All sounds very hard work and heavy. Dosent sound like she enhance your life in any way or brings any joy.
You can cut anyone out of your life that you want to sister or not.

She needs to lighten up shame for her if she cant or wont but not your problem.
She dosent get to decide if you see your nephews either.

So this is the fault of a CHILD for not "remaining neutral" when his mother falsely accuses his father of abuse?! He shouldn't have to "handle" his mother's mental health. There is no universe in which he is to blame for any of this!

@TakeSomeBlame I've just read this thread to my husband and he first off said that he had no idea he had another sister (unless you've altered the details slightly to remain anonymous and this is your foster sister, in which case, it's quite possibly the same person, especially as the abandoned teenage son is quite specific!) and then that he has absolutely no regrets about cutting off SIL and wishes he'd done it sooner.

jellymaker · 17/01/2026 00:31

@TakeSomeBlame in answer to your query, our parents have both died. Her and my children do find it hard but they are able to keep in touch with each other if they want. Its very sad and not a decision that I took lightly. My therapist has taught me about the drama triangle. It has really helped me process the pain. There are always so many layers, so many painful memories. The longer I have gone no contact, the more I have realised how detrimental the relationship was. It has had such a massive impact on my mental health. I'm so relieved now it's all over. I've come to liken it to leaving an abusive partner. Eventually, the impact on you forces you to walk away.

curious79 · 19/01/2026 10:08

Protect your nephew
Offer your Mum support
But most importantly, protect yourself and cut her adrift.

She is aggressive, abusive, unreasonable to the extreme, manipulative etc etc
I don't think you need to actively cut her out. Doing one or two things like disagreeing with her, or seeing your nephew, will cause that to happen.

EmeraldShamrock000 · 19/01/2026 10:13

You need to protect yourself.
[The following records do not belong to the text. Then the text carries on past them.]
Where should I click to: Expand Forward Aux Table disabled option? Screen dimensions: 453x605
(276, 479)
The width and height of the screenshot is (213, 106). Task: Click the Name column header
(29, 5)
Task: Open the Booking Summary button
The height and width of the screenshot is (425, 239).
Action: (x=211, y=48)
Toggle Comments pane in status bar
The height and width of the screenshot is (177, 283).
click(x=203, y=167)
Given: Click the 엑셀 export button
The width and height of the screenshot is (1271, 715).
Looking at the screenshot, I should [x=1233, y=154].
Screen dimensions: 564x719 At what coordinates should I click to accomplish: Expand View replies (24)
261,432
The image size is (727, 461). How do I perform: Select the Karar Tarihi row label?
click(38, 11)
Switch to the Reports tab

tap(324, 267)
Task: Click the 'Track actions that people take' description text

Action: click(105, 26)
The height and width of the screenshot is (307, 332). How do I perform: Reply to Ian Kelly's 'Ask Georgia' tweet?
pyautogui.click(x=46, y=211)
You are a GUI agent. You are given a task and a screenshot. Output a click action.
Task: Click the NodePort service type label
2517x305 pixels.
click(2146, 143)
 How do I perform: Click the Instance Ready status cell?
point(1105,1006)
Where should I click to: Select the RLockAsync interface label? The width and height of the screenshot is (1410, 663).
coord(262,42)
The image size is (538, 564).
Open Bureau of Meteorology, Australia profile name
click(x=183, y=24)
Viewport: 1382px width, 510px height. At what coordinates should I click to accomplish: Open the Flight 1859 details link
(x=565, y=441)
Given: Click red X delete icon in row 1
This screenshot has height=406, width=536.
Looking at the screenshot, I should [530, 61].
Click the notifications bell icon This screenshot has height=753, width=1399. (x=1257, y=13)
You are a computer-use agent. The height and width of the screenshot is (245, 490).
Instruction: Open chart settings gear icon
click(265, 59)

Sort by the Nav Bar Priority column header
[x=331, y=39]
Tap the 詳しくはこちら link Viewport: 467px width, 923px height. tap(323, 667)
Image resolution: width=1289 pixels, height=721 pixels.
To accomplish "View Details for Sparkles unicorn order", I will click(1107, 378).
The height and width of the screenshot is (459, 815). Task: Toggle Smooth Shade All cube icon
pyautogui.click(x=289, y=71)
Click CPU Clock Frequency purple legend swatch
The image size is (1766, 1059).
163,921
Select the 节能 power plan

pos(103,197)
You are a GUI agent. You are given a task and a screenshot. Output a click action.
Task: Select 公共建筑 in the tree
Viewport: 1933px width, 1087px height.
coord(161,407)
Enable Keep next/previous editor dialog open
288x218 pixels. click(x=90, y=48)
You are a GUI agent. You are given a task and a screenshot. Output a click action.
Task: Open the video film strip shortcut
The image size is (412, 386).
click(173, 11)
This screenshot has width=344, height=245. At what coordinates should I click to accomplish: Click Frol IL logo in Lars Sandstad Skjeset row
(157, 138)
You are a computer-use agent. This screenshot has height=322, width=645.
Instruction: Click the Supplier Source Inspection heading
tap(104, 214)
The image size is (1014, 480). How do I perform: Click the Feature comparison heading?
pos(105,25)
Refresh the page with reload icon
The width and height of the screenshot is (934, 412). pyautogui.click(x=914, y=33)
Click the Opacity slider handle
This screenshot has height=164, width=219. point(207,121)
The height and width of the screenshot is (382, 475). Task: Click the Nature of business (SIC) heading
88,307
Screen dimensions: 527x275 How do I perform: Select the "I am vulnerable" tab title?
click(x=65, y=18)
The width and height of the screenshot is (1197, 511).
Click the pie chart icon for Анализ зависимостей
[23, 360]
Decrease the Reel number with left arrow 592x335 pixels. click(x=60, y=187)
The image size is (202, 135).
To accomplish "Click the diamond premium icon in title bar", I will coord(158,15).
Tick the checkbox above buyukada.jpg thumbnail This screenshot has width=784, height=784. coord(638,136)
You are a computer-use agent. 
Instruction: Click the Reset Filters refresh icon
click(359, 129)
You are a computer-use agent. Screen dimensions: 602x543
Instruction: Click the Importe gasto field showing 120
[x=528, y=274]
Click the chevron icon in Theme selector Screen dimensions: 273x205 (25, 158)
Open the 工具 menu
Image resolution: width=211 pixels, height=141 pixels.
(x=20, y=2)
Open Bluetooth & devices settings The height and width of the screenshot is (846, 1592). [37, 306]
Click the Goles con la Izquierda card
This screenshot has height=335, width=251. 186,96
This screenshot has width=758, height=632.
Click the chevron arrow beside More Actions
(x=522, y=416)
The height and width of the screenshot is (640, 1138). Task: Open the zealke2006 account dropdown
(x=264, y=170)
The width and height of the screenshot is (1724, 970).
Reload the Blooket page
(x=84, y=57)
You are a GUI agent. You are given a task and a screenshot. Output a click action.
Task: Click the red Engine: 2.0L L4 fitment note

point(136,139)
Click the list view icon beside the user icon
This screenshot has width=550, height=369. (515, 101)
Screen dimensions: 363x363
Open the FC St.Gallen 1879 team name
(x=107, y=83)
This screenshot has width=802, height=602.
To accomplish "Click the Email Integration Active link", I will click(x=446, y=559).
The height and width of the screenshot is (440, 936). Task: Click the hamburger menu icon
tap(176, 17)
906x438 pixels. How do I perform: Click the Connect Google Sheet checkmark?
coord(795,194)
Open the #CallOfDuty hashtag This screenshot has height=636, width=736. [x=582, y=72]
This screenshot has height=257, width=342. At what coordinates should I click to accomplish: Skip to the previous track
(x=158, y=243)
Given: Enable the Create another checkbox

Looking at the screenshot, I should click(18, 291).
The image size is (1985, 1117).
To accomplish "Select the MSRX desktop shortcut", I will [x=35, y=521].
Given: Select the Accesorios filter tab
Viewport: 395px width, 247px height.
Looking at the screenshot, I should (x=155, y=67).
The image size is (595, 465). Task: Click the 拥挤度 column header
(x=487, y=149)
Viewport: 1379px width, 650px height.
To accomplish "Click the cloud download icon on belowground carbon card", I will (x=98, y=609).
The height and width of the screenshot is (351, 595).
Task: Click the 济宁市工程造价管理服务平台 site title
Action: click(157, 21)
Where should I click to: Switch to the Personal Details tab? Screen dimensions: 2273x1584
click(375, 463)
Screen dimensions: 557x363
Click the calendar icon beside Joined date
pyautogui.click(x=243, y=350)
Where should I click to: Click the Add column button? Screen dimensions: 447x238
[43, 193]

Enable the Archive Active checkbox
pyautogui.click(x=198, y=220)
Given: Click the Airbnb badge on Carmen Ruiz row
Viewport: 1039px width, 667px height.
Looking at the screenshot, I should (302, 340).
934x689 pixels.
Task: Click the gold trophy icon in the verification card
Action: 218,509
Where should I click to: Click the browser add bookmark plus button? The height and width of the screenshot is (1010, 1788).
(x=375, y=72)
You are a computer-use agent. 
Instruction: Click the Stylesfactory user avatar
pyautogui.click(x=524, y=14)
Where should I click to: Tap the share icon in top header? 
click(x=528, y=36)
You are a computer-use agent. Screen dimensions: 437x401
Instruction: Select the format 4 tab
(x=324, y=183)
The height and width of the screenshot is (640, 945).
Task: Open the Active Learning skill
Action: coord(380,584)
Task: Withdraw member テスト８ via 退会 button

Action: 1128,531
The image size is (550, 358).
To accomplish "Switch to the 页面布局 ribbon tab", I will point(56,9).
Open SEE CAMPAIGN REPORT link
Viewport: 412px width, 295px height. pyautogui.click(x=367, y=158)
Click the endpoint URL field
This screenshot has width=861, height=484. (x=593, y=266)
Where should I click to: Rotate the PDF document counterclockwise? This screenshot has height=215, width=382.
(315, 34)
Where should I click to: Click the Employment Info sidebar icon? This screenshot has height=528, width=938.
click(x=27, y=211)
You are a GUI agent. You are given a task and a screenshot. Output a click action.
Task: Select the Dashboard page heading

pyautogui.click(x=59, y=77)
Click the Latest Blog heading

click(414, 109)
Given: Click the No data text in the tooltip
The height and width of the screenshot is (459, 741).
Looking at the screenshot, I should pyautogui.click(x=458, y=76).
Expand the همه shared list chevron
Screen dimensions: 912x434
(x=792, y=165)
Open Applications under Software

Yes, hard as it is, you need to cut her off.

TheRuffleandthePearl · 19/01/2026 10:29

Is your nephew still living with her and being given the silent treatment??

He is the one who needs the support here, poor kid likely already highly damaged by her as a mother and needs all the help and support he can get. Please put him first and if that means NC with your sister so be it.

It sounds so hard for you all. Your Mum must be at her wits end.